Le conté el chisme más tonto del mundo: que el dueño del bar quería poner una mesa de billar, que algunos vecinos del barrio se habían quejado por la música, que el taxista de la esquina decía que antes había un pozo en la cuadra. Ella escuchó como si le hablara de París. A veces la gente solo quiere que le hables con calma, sin prometer nada, sin pedir nada.
—¿Sabes? —dijo, después de un rato—. No me preguntes cómo me llamo. Ni me digas cómo te llamas tú. Hoy no.

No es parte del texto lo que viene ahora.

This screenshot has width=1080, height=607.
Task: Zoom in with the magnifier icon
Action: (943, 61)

—Está bien —respondí, y sentí que esa renuncia tenía un sabor raro, como cuando le quitas el azúcar al café por primera vez.

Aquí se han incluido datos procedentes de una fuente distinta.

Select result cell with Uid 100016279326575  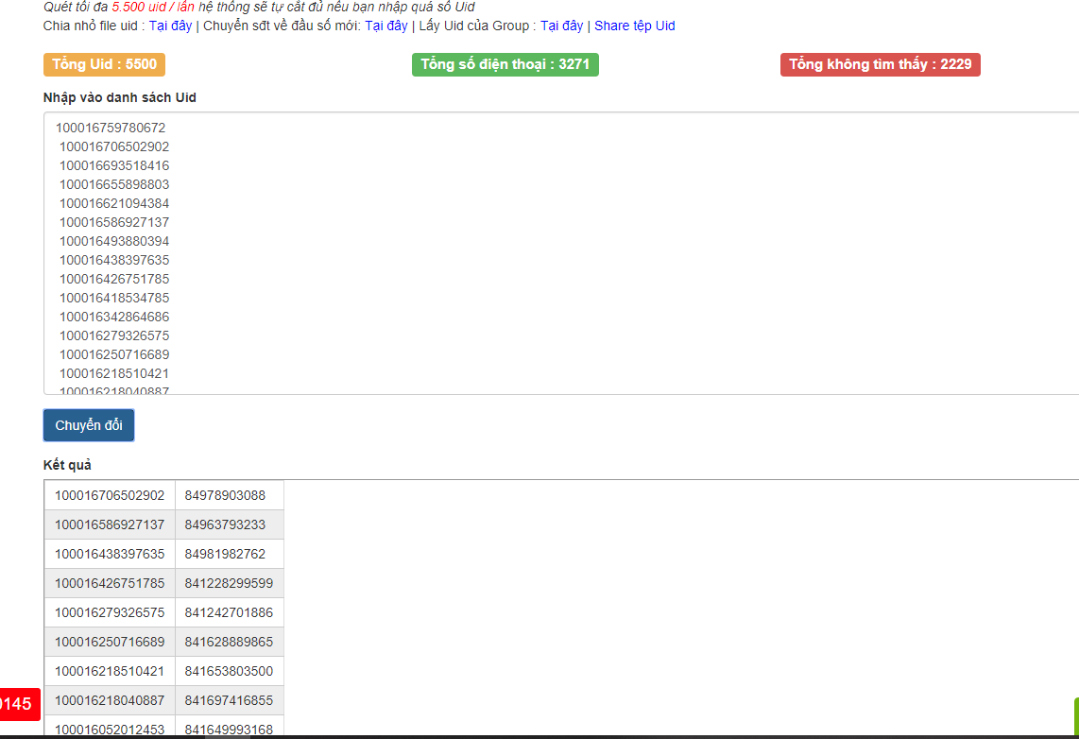pos(110,612)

Bebimos lento. Hablamos de tonterías. Reímos de cosas que no tenían gracia. Y repetimos el paseo: Jerusalén, la madrugada, el hostal con nombre de flor. La señora nos miró con la misma cara, como si nos estuviera pintando en su cabeza. El cuarto era el mismo, la misma ventanita entre abierta. Esta vez no hubo prisa. Nos quedamos más rato mirando el techo, como si el techo tuviera respuestas.
—No te enamores —dijo ella, otra vez, sin drama.
—No hace falta decirlo—le contesté—. Pero lo intentaré, dije bromeando. Y reímos.
No hizo falta jurar nada. La mañana tuvo el mismo color y el mismo apuro. Se vistió, me dio las gracias, y se fue. Yo me quedé un rato más, como quien escucha los últimos aplausos de un teatro barato. Después bajé, respiré, miré al Misti, pensé que los volcanes deben sentirse muy sabios cuando nos ven hacer estas cosas.
Pasaron semanas. El Eclipse cambió de música, después de dueño, después de letrero. Yo dejé de ir, porque todo lo que se repite se desgasta. La ciudad siguió con sus broncas elegantes, sus mañanas claras, su humo de anticucho, sus novias de blanco posando en Santa Catalina, sus taxistas con opinión, sus picanterías de domingo. Yo, con mis ocupaciones de adulto que juega a adulto, dejé esa historia en un cajón. Pero de vez en cuando, cuando el frío golpea, cuando paso por San Lázaro de noche, me parece verla bajando una calle, siempre medio de rojo, siempre medio de otro color, siempre con esa risa que se le escapaba por los ojos.
Así que, si me perdonan la confesión de borracho sentimental, parafraseando a Sabina, diré esto: “Peor para el Sol, que se mete a las siete en la cuna del mar a roncar, mientras un servidor, le levanta la falda a la luna…”. Testarudo e ingenuo, convencido de que todavía se pueden torcer las mareas con una risa y un vestido rojo. Y si no se puede, no pasa nada. Igual se intenta. Porque en Arequipa uno discute con la realidad hasta que cede. O hasta que amanece. Lo que llegue primero.